━━━━━ Input
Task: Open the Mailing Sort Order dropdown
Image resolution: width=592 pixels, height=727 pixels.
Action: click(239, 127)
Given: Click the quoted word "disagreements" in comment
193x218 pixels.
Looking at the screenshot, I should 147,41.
━━━━━━━━━━
━━━━━ Input
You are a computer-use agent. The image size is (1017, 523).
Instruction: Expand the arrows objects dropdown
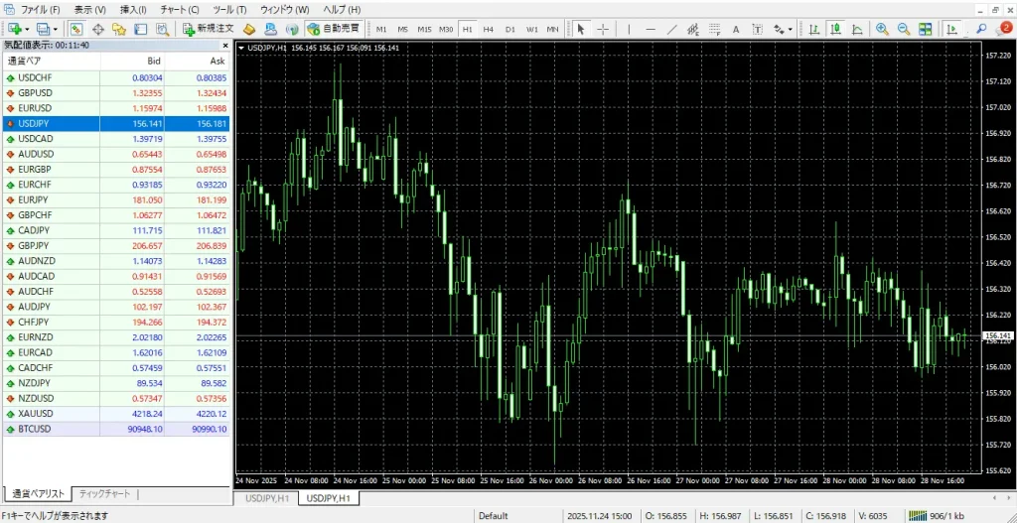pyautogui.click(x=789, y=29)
━━━━━━━━━━
Retype the items, starting at the line containing "Task: Open the Mailing Sort Order dropdown" and ending after the line containing "Looking at the screenshot, I should 147,41.".

• **Solution for this exercise**
Task: Open the Mailing Sort Order dropdown
Image resolution: width=592 pixels, height=727 pixels.
Action: click(239, 127)
Given: Click the quoted word "disagreements" in comment
193x218 pixels.
Looking at the screenshot, I should 147,41.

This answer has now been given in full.